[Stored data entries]
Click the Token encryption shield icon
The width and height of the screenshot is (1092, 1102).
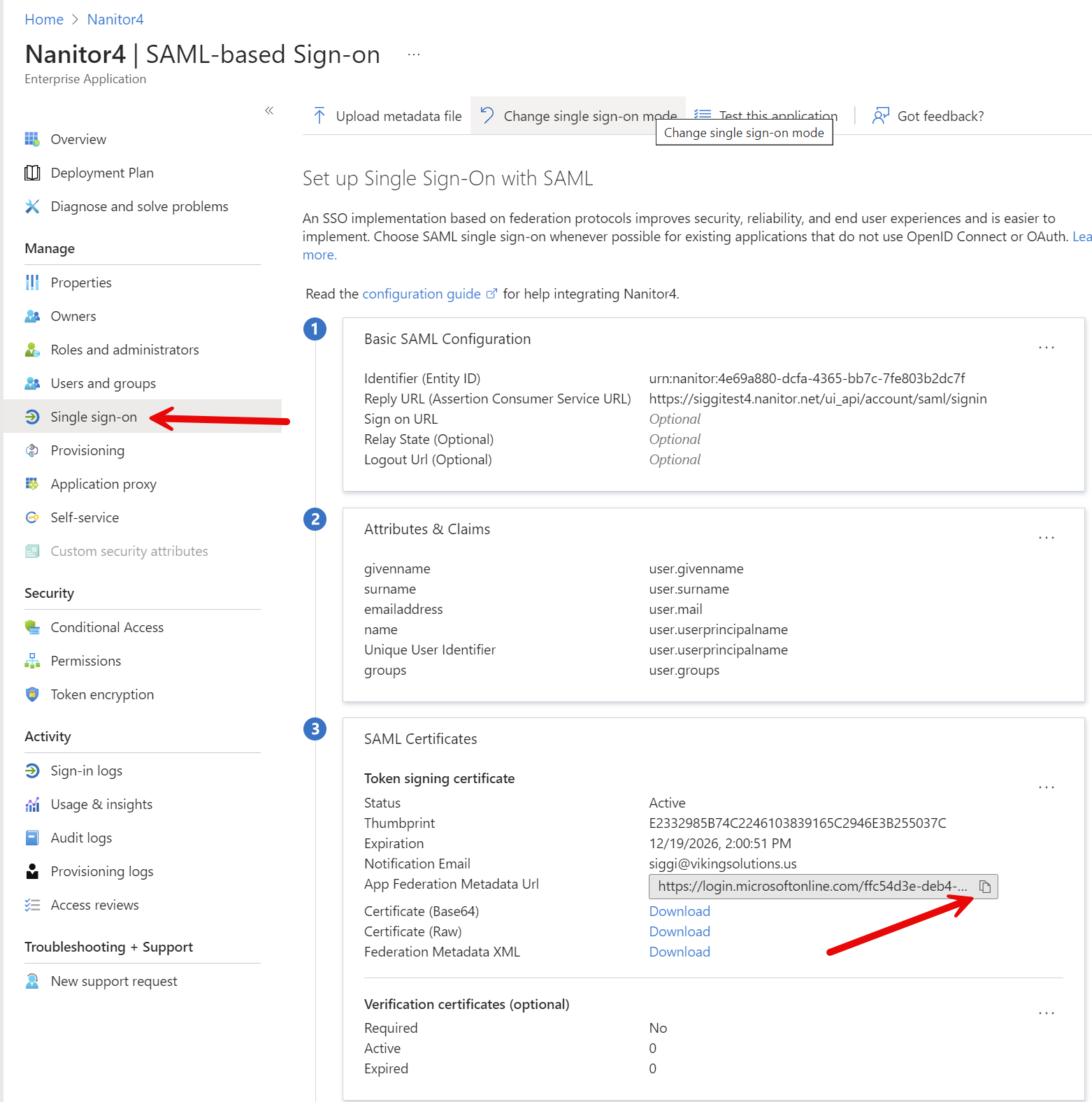point(32,694)

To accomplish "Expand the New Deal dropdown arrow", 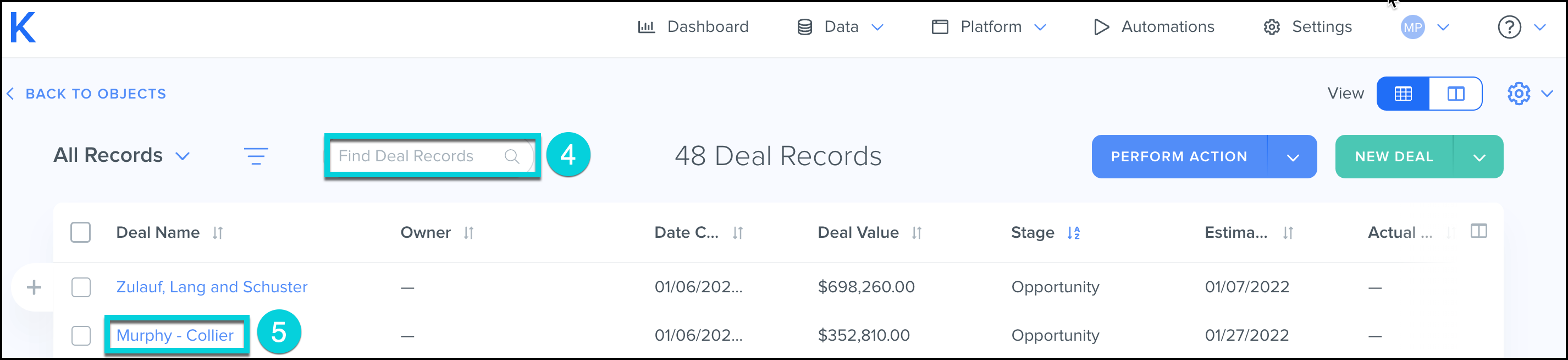I will tap(1479, 157).
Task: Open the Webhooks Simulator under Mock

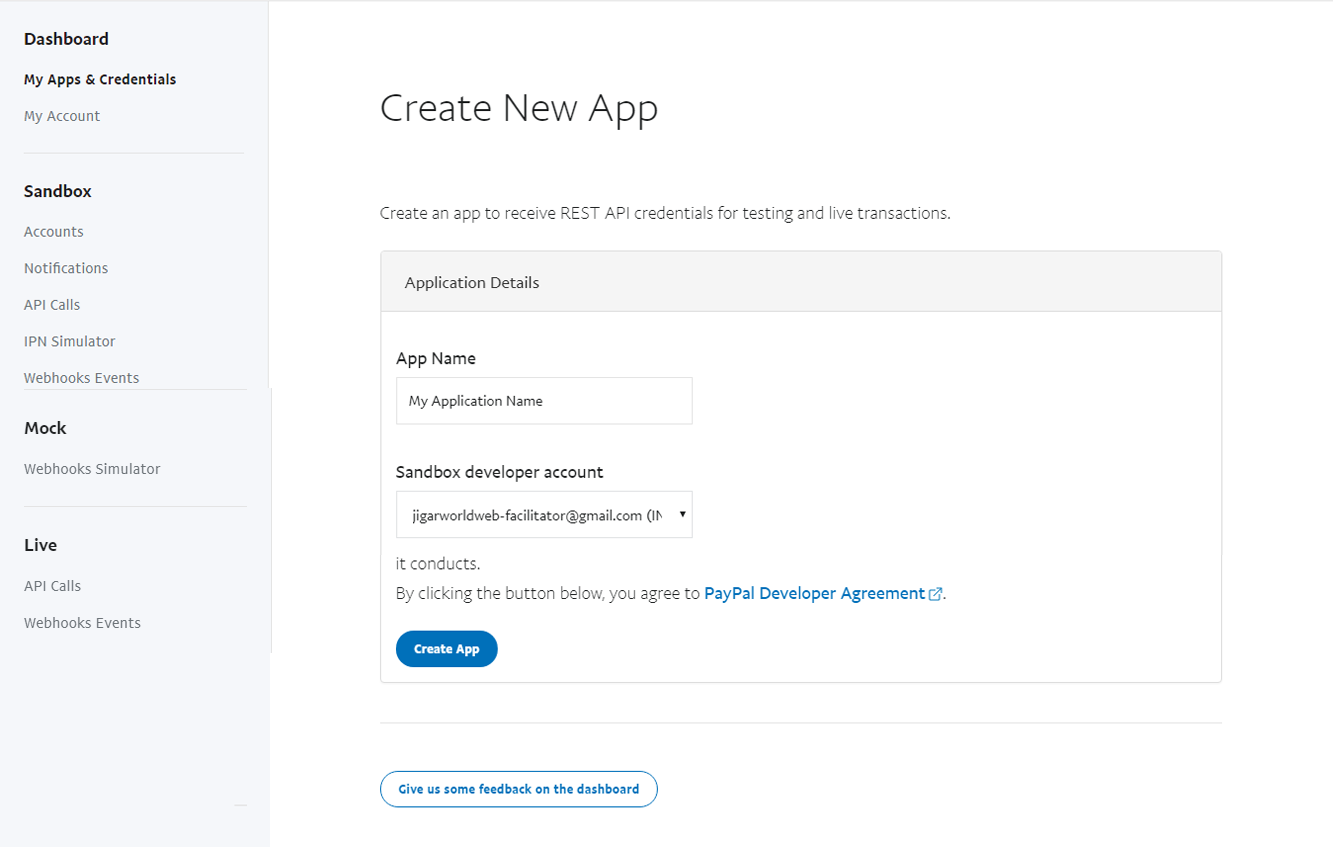Action: coord(92,469)
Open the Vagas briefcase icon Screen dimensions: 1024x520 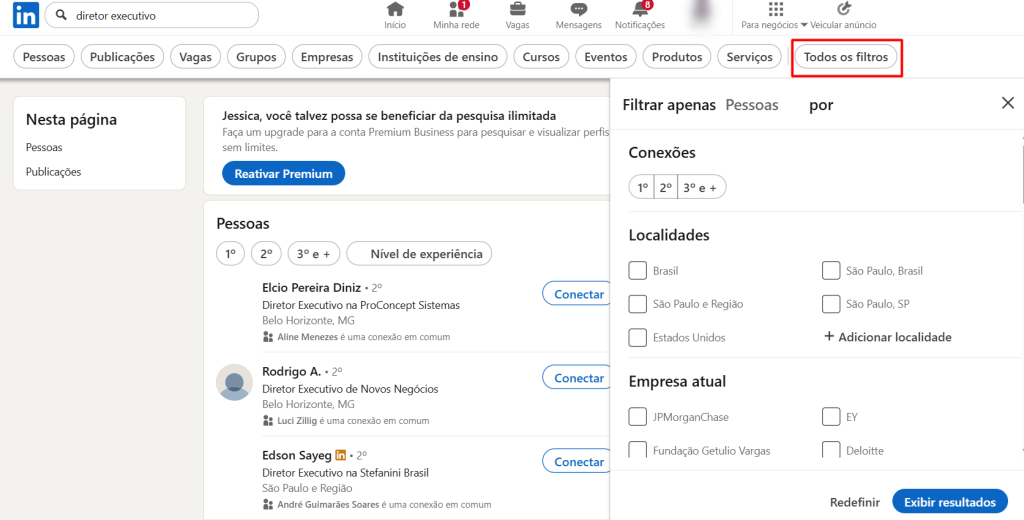[517, 10]
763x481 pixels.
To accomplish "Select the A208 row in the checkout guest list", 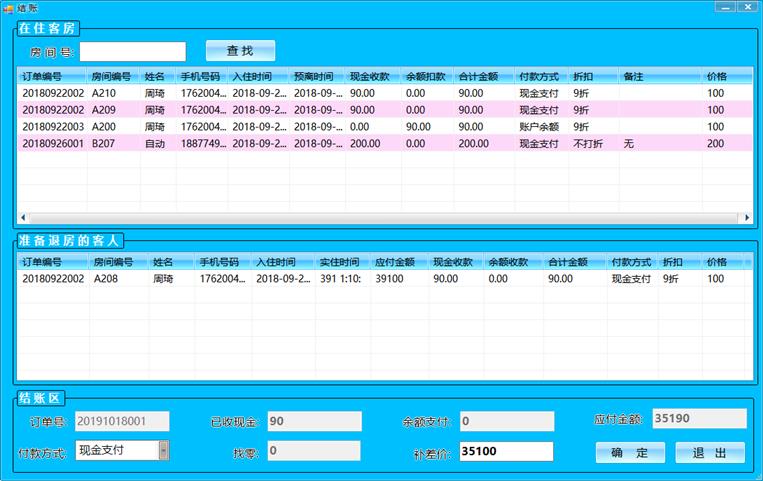I will (112, 279).
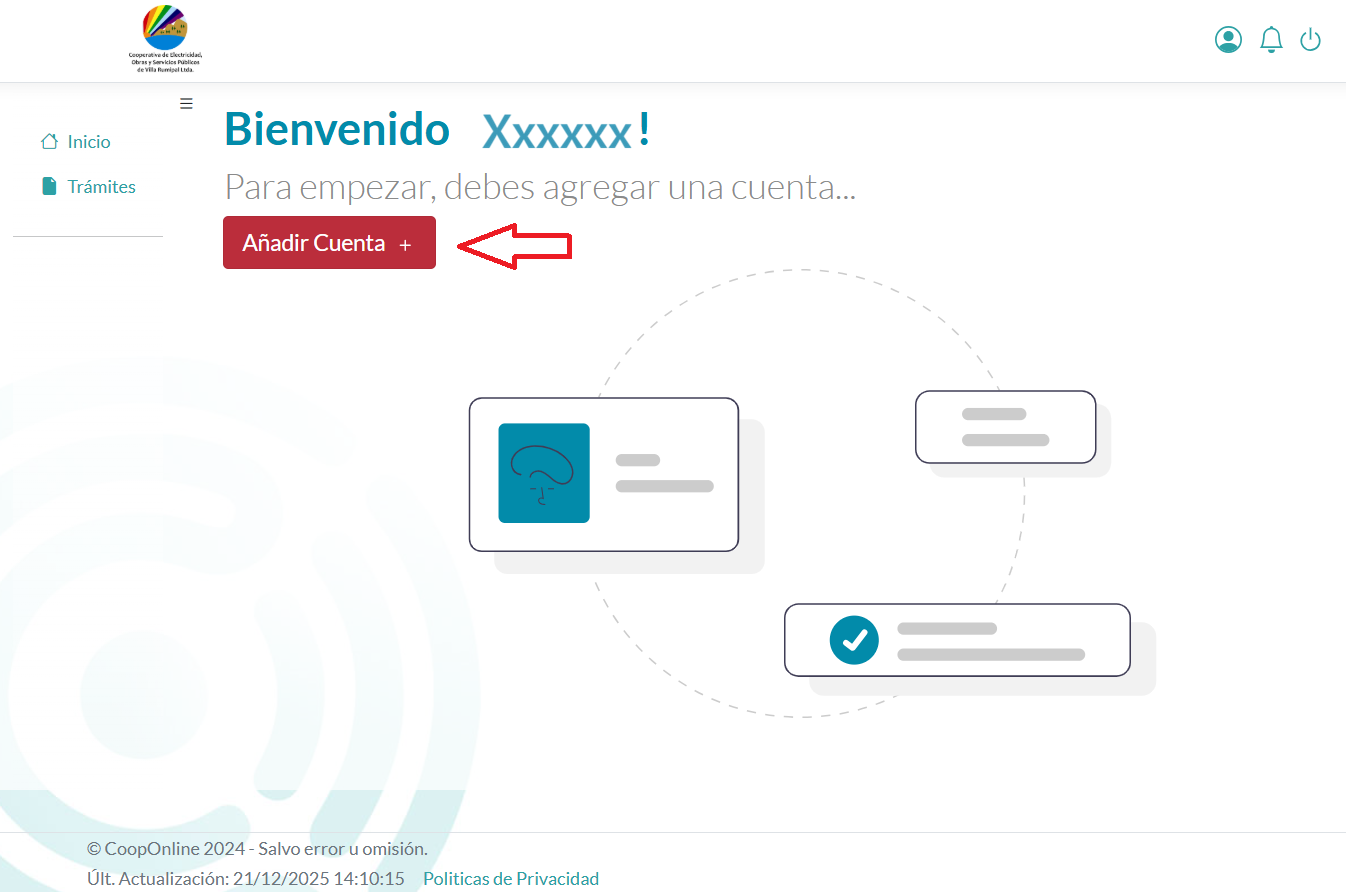The height and width of the screenshot is (892, 1346).
Task: Open the Politicas de Privacidad link
Action: tap(511, 879)
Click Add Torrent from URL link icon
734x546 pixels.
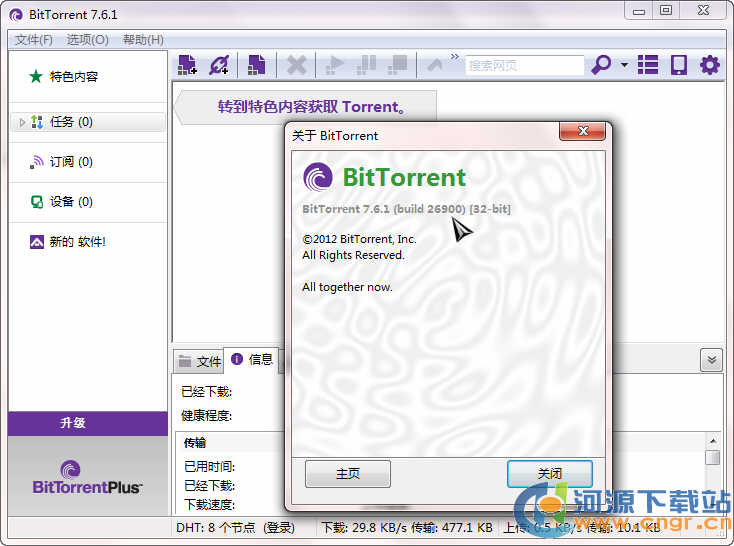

Exercise description
Each line holding the word "Click" must be copied from the data.

Task response
Click the Token encryption shield icon
Click Add Torrent from URL link icon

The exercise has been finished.